On April 10, 2007, the Undersecretary of Defense for Acquisition, Technology and Logistics determined that most compliant fasteners could not be obtained in sufficient quantity without unreasonably delaying production, and exempted most fasteners from the requirement.

Congress has since revised the Berry Amendment in the Fiscal Year 2007 and Fiscal Year 2008 National Defense Authorization Acts. The revised statute now includes exemptions for certain Commercial-Off-The-Shelf (COTS) items, a de minimis exception for small amounts of non-domestic metal (excluding high-performance magnets), a market basket approach to measuring the amount of domestic metal content in articles delivered to DOD, and a national security waiver to prevent the delay in delivery of critically needed systems to troops in combat. Additionally, the blanket exemption for fasteners was removed by Congress, now requiring that at least 50% of commercial fastener specialty metal content be domestic. Finally, Congress required that all waivers or Domestic Non-Availability Determinations (DNADs) be reviewed and revised to comply with the amended law.

The original 10 U.S.C. 2533a now excludes specialty metals and applies generally to textile materials.

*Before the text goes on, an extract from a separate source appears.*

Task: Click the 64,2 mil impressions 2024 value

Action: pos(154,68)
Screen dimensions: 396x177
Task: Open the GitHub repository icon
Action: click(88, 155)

American Recovery and Reinvestment Act (H.R. 1), passed by both houses of Congress on February 13, 2009, included legislation offered by Congressman Larry Kissell (D-NC) mandating that any textile and apparel products contracted by the U.S. Department of Homeland Security's (DHS) be manufactured in the United States with 100 percent U.S. inputs. The "Kissell Amendment" was modeled on and picks up, with little or no modification, many of the specific provisions of the Berry Amendment.

==Naming==
The Berry Amendment was named for Ellis Yarnal Berry, who was a member of the U.S. House of Representatives from 1951 to 1971. During his first term in congress, Berry introduced an amendment to the Buy American Act to expand the law to cover all clothing, cotton, and wool. Ever since 1952 any restrictions in the annual Defense Appropriation Acts became known as Berry Amendments. The Berry Amendment became permanent in 1994 by section 8005 of Public Law (Pub. L.) 103–139.